GIVEN TASK: In the passage on the Pintados Festival, rewrite the paragraph beginning "The Pintados Festival is a cultural-religious celebration" as a short bulleted list that keeps its main facts.

PROVIDED PASSAGE:
* * * * * * *
The Pintados Festival is a cultural-religious celebration in Tacloban, Philippines, based on the body-painting traditions of the ancient tattooed "pintados" warriors. In 1986, the Pintados Foundation, Inc. was formed by the people of Tacloban to organize this festival in honor of Señor Santo Niño. Years later, it was merged with the Kasadyaan Festival which is always held on June 29.

== History ==
"Pinados," or "piatos people," is a term that refers to the native Filipinos who Spanish colonizers encountered in the 16th century. Centuries of Spanish occupation affected Filipino culture and much of the history surrounding tribal tattoos is concentrated on the Visayan (including the people of Tacloban) and Igorot peoples. Due to their relative isolation, ethnic groups such as the Ifugao have resisted Spanish cooptation more so than others in the Philippines.

== Events ==
The Pintados-Kasadyaan festival includes multiple events throughout the celebration. These events are called the Festival of festivals of Leyte, the Ritual Dance Presentation of Pintados Festival, and the “Pagrayhay” during the Grand Parade.
* * * * * * *
Entries on locating words and elements
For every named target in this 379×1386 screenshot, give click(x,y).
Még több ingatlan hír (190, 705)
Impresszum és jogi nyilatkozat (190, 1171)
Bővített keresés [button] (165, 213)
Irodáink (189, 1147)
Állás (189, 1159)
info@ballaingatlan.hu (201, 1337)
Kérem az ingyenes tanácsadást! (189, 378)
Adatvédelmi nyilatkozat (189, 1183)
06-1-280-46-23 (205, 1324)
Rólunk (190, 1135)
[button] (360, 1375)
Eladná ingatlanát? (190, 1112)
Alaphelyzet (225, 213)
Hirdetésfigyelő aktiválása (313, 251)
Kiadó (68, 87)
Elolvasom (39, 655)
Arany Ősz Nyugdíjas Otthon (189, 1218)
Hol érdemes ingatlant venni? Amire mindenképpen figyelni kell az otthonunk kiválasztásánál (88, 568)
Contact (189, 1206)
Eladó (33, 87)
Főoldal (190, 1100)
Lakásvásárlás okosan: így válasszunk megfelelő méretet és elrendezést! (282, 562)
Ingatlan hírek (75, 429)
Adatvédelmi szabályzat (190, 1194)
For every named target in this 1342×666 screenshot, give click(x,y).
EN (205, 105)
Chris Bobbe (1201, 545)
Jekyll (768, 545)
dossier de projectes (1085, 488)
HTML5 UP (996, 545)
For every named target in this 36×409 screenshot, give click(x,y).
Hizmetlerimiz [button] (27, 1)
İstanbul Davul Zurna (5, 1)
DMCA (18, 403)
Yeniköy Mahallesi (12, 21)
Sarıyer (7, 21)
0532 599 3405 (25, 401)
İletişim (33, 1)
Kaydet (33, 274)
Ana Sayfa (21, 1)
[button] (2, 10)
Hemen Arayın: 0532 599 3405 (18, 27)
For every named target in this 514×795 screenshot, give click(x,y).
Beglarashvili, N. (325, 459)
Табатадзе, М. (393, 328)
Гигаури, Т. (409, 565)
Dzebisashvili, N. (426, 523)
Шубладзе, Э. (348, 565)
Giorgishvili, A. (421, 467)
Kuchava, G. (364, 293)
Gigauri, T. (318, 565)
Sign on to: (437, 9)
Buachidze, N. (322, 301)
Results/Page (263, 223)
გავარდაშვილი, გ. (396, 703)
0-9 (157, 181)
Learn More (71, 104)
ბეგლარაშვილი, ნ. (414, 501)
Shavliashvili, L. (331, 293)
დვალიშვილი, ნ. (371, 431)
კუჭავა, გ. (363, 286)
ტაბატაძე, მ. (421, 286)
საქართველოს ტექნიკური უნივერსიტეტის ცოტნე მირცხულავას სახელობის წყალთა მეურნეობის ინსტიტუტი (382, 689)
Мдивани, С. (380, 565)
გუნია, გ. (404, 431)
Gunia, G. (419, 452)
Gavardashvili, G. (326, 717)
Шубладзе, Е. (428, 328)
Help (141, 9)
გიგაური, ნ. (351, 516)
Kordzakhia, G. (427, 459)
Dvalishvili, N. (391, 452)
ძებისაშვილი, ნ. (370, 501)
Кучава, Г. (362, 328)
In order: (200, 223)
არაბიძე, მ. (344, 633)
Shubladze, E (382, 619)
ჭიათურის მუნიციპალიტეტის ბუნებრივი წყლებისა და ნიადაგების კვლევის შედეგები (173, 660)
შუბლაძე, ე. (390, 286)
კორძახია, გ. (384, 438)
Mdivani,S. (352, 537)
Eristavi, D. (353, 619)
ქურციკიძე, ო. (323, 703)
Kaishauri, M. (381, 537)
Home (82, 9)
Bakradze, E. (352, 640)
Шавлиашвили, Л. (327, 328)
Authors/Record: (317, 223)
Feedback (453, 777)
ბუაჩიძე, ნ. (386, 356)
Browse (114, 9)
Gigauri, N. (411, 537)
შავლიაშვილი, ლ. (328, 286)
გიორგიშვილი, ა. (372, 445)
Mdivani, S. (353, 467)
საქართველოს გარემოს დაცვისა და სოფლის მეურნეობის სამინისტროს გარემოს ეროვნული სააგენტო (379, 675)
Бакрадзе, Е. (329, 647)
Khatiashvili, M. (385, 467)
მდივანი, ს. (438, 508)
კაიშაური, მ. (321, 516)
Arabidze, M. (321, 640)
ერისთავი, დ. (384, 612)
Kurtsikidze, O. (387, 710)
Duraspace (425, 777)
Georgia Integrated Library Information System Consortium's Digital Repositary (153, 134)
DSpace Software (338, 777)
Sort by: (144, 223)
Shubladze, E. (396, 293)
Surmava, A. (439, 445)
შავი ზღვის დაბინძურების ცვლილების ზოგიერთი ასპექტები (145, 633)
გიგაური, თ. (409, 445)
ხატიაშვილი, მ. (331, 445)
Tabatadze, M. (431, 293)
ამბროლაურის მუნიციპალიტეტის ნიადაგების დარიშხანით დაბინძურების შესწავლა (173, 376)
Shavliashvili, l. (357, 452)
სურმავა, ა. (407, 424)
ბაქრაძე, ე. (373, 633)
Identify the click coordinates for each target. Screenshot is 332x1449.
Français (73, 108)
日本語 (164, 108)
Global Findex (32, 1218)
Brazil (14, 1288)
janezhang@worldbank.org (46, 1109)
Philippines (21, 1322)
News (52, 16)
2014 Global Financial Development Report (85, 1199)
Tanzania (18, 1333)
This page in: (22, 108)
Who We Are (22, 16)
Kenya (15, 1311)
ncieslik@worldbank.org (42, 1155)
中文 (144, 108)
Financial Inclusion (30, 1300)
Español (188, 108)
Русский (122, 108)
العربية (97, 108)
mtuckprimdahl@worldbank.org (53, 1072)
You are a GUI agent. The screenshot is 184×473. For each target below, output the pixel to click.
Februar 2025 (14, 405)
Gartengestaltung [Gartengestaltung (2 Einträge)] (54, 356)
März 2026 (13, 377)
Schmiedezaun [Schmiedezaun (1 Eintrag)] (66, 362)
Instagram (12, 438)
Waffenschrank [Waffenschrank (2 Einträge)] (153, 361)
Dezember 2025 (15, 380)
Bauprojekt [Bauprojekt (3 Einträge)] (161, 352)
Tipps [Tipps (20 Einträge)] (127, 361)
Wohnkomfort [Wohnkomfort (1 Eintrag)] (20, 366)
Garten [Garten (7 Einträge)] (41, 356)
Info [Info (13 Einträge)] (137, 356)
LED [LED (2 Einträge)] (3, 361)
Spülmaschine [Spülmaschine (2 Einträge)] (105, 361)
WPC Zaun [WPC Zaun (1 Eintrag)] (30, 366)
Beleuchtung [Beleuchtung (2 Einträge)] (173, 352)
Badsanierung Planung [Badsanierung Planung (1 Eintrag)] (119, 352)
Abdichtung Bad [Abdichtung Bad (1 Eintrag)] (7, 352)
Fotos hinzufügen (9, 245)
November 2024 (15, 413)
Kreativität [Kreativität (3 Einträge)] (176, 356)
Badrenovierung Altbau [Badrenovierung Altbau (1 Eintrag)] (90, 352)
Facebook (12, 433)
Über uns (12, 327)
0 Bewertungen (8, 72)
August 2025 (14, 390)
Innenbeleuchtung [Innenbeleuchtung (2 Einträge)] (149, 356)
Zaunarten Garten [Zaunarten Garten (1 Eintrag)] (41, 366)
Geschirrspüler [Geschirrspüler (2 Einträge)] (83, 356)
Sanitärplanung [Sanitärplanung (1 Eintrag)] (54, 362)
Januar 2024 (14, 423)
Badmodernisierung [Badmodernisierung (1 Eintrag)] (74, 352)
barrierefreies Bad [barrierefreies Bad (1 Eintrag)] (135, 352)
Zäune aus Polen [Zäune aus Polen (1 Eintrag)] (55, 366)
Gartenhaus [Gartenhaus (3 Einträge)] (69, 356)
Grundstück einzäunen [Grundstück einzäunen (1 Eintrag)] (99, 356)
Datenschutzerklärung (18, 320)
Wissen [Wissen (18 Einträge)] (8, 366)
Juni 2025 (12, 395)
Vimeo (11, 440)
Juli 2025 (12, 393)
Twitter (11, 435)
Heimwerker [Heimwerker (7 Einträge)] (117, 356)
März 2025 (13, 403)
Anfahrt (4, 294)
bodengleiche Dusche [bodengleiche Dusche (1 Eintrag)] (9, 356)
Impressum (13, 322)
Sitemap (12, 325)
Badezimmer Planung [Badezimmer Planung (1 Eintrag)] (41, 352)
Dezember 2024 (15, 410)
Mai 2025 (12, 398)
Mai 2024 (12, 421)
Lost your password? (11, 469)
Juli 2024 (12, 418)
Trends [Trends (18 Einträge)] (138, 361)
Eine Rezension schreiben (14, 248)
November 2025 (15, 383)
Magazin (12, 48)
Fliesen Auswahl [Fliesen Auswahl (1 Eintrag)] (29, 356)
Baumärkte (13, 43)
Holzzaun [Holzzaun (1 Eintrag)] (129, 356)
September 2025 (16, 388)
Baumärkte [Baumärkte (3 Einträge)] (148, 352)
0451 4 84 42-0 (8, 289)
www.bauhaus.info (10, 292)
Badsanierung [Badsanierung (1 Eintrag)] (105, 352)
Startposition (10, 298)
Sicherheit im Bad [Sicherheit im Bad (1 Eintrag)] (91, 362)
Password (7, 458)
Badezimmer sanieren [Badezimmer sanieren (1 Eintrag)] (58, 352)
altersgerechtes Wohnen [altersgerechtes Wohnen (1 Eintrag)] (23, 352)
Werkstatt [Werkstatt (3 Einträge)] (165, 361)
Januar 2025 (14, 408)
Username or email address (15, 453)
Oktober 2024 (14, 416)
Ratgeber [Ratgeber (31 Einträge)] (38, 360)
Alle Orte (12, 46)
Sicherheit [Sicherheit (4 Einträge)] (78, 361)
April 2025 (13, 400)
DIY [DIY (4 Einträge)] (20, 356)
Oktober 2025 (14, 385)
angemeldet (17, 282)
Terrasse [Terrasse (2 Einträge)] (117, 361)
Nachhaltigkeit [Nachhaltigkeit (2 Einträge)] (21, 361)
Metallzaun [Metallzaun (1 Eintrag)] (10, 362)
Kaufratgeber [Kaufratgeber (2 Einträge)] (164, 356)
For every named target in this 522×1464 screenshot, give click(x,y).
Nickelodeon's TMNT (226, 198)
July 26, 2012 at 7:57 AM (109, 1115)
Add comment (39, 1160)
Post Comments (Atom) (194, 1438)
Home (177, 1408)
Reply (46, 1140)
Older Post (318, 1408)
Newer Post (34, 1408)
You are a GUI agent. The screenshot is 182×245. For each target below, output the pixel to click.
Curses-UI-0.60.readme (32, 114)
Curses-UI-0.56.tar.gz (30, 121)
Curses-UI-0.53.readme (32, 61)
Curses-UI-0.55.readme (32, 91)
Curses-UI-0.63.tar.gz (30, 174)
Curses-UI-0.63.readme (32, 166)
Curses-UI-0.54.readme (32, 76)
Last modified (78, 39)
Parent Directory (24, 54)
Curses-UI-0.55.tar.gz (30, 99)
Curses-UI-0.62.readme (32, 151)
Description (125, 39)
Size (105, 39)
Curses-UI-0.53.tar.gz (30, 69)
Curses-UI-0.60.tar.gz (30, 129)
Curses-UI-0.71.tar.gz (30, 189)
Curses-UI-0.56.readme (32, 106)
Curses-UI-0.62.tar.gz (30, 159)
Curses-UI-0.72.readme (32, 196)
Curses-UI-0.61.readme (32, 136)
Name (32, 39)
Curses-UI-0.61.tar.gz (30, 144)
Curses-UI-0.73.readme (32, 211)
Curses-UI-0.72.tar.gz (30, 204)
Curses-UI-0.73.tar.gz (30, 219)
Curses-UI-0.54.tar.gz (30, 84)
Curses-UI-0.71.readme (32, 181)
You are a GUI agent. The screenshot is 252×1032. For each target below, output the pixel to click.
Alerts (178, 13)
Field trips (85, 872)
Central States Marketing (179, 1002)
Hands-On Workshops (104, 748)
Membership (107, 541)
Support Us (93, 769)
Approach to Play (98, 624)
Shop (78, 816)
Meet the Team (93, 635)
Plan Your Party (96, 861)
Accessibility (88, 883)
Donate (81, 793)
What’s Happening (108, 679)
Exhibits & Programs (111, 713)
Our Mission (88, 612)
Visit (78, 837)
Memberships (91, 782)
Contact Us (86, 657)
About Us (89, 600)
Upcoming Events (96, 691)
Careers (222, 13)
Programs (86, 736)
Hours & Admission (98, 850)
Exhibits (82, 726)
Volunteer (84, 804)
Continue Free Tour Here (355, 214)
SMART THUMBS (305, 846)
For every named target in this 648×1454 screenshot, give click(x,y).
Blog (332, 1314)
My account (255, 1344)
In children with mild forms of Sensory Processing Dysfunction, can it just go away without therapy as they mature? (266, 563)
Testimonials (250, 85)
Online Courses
* * * * * * *
EXPECTED ANSWER:
- The Pintados Festival is a cultural-religious celebration in Tacloban, Philippines.
- It draws on the body-painting traditions of the ancient tattooed "pintados" warriors.
- In 1986, the people of Tacloban formed the Pintados Foundation, Inc. to organize the festival in honor of Señor Santo Niño.
- Years later, it merged with the Kasadyaan Festival, which is always held on June 29.